The real bet in the London Mayor election – do you trust internet polls?

The real bet in the London Mayor election – do you trust internet polls?

What punters are being asked to do with the London Mayor market is bet on which polling methodology they most trust. Is it the tried and tested conventional survey conducted by telephone interviewers or is it the new kid on the block, YouGov, which does it all on the internet and is led by the former political journalist, Peter Kellner (above).

    The form-book is with YouGov – they got the 2001 General Election right; they got the 2002 London Borough election right and they were the best pollster last year for the Scottish Parliament. As Kellner will always point out – whenever their polls have been tested against real elections they have been proved right.

The big call that it was tight for Livingstone came out of a poll that YouGov carried out just before Christmas when Ken’s return to Labour was in the news. This remarkable bit of research showed the huge benefits that internet probing could achieve and – amazingly – the pro-Ken vote recorded then, six months ago, is precisely the same level as recorded in this final Mayoral poll.

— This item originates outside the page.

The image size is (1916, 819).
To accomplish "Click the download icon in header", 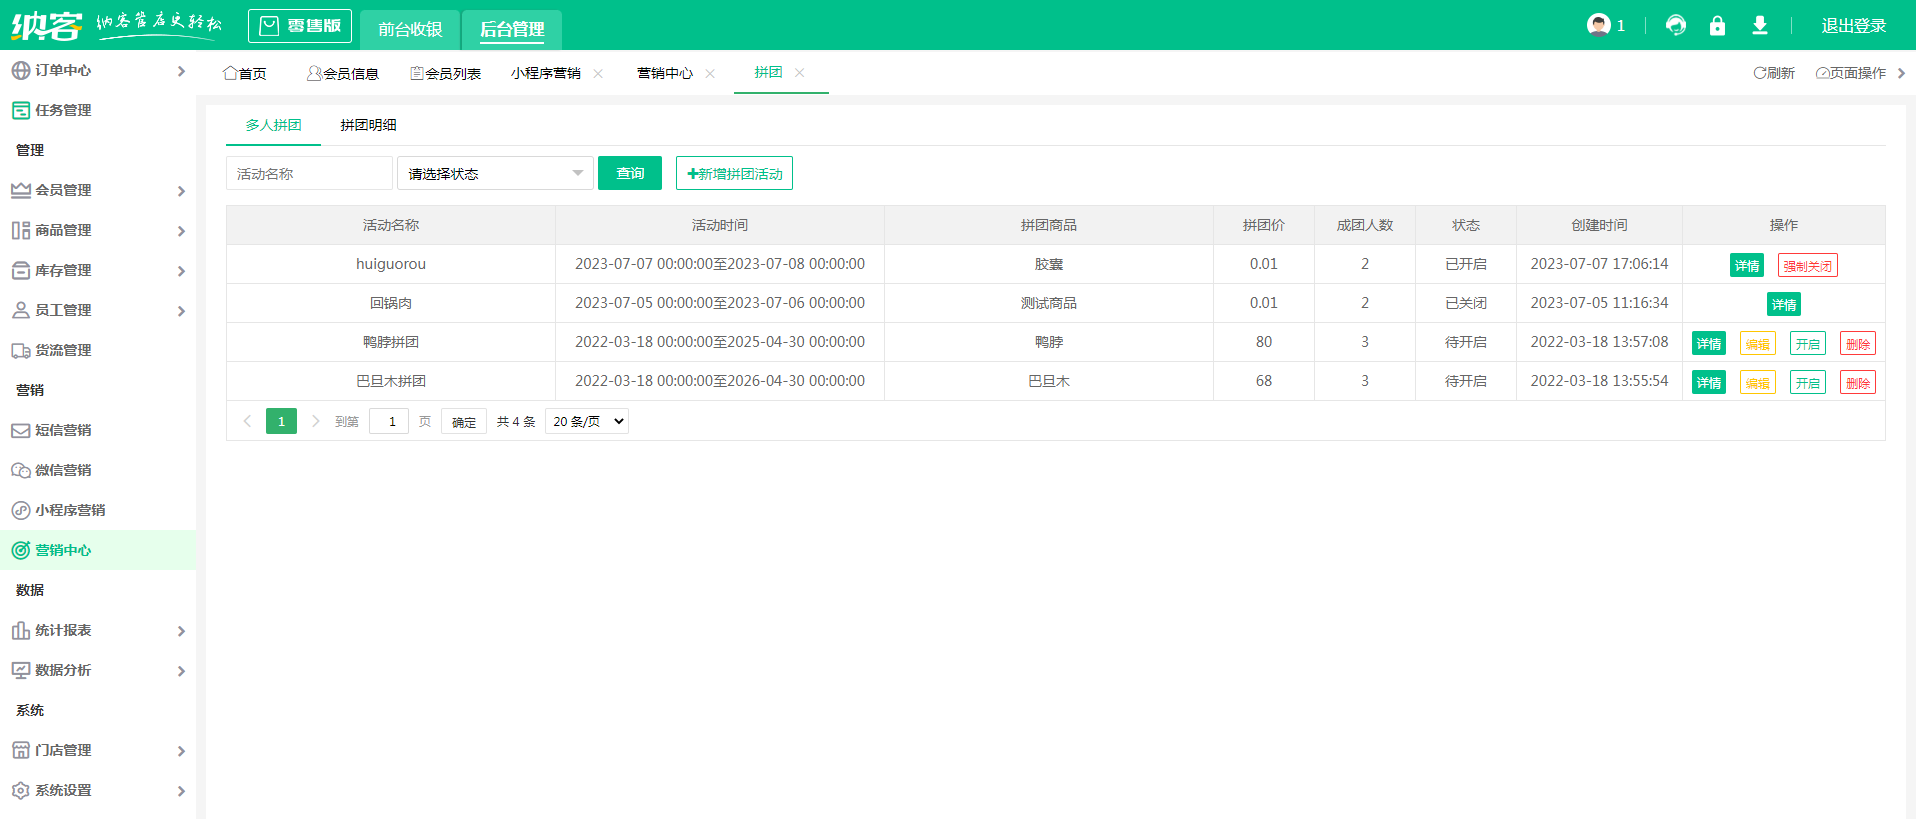I will pyautogui.click(x=1760, y=25).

We’ve referred to this before but just note the way the anti-Livingstone element increases with each question.

Q1 “How would you vote with Ken as an Independent?”
37 Livingstone, 19 Norris, 12 Hughes, 4 Gavron (Lab) 3 Others
ANTI-Ken Livingstone component – 38%

Q2 “How would you vote with Ken as official Labour candidate?”
33 Livingstone, 20 Norris, 15 Hughes, 5 Others
ANTI-Ken Livingstone component – 40%

Q3 “Would you be more likely or less likely to vote for
Mr Livingstone if he stood as Labour’s official candidate?”

9 More 19 Less likely, 26 FOR anyway, 35 AGAINST anyway
ANTI-Ken Livingstone component – 54

The rise of the anti-Livingstone element speaks volumes and brings into question the way other polls are carried out because they just, we suggest, get the first reaction. YouGov’s probing in Devember convinced us that Ken was nothing like as popular as was being made out, particularly when he decided to throw his lot in with Tony Blair

The weakest part of the finalYouGov poll is the turnout prediction They have a “certain” and “very likely” total of 50%. Four years ago only 34% voted. This is the bit that worries us – but on all the evidence the lower the turnout the worse it is for Livingstone.